■ **Provided data**:
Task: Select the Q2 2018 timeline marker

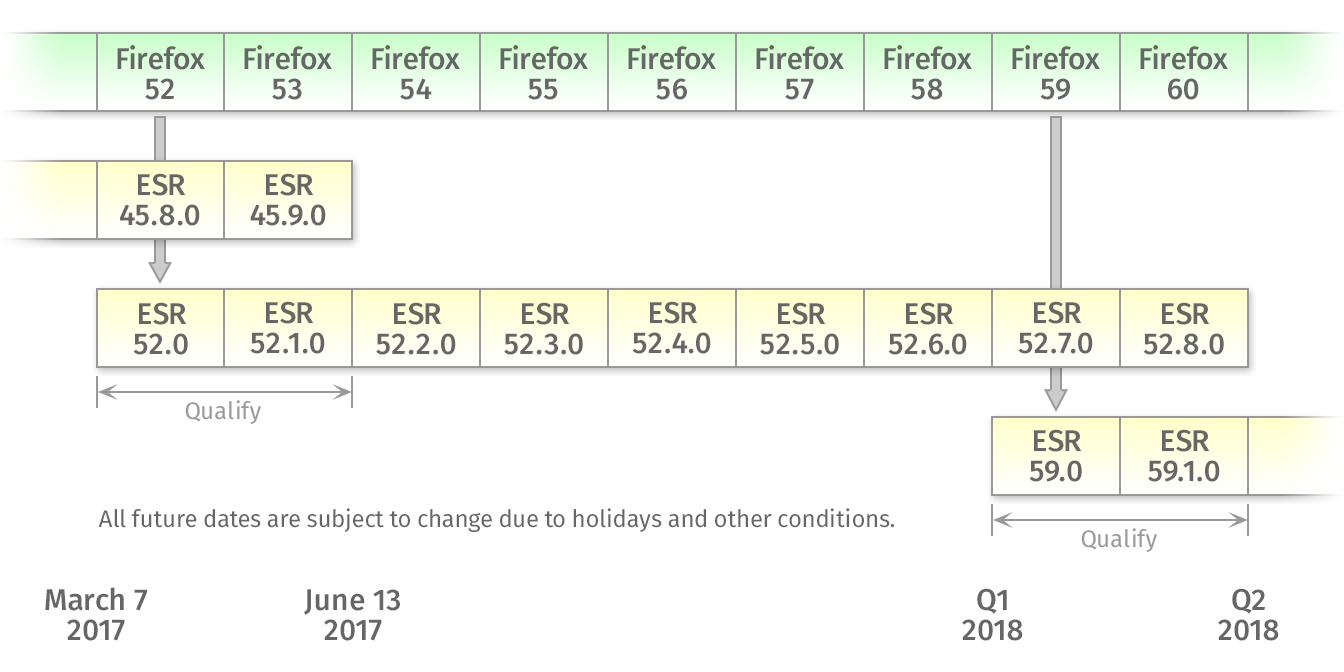Action: [1248, 615]
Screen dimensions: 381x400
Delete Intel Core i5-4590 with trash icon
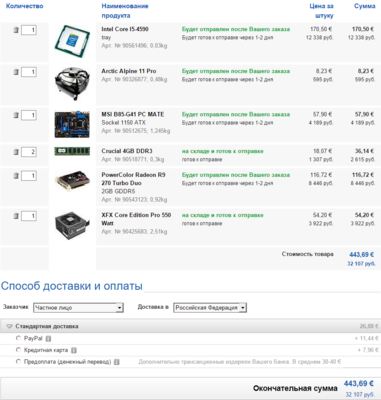click(16, 30)
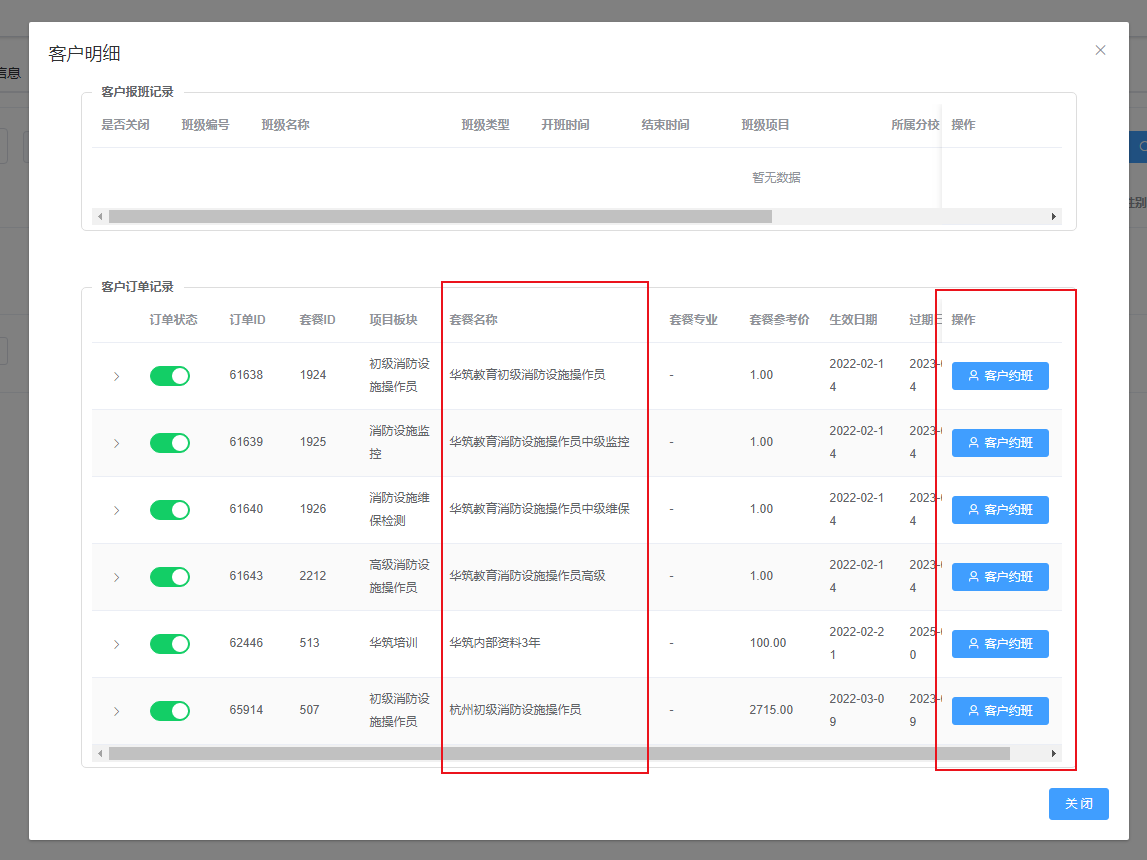Click 客户约班 button for order 61638
Image resolution: width=1147 pixels, height=860 pixels.
[1000, 376]
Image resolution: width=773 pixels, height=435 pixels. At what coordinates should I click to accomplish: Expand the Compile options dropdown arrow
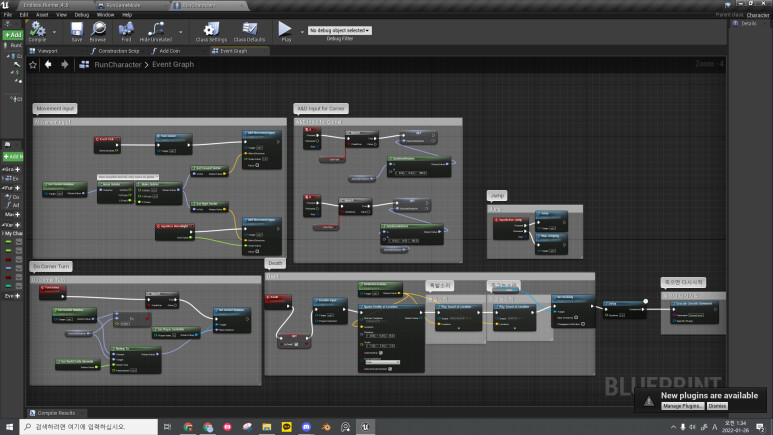point(55,30)
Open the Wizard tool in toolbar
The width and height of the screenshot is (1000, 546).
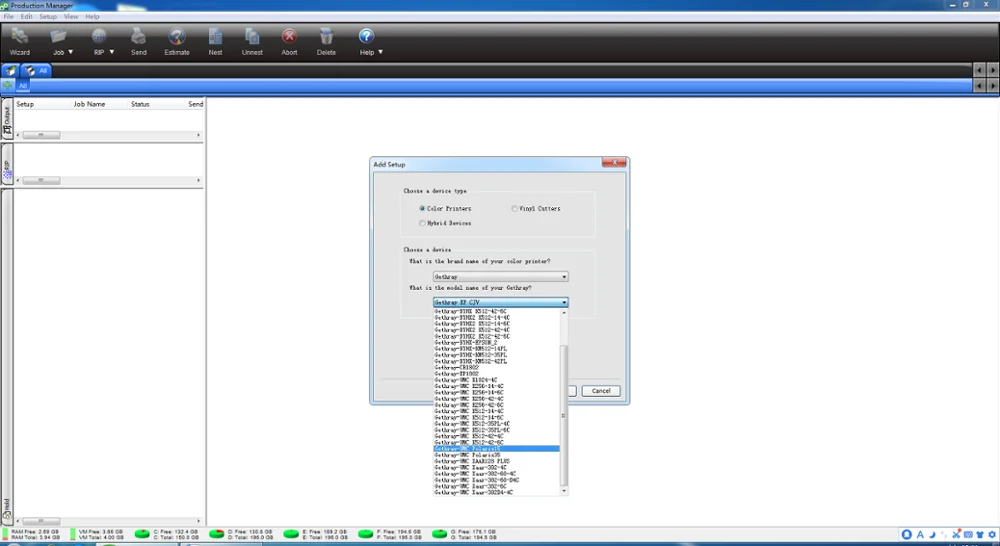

■ **Assignment**:
In your copy, include every record word for word but no pictures.

■ **Answer to the problem**:
Task: Select the Q2 2018 timeline marker

Action: [1248, 615]
Screen dimensions: 381x400
Delete Intel Core i5-4590 with trash icon
click(16, 30)
Click 客户约班 button for order 61638
Image resolution: width=1147 pixels, height=860 pixels.
[1000, 376]
Image resolution: width=773 pixels, height=435 pixels. At what coordinates should I click to accomplish: Expand the Compile options dropdown arrow
point(55,30)
Open the Wizard tool in toolbar
The width and height of the screenshot is (1000, 546).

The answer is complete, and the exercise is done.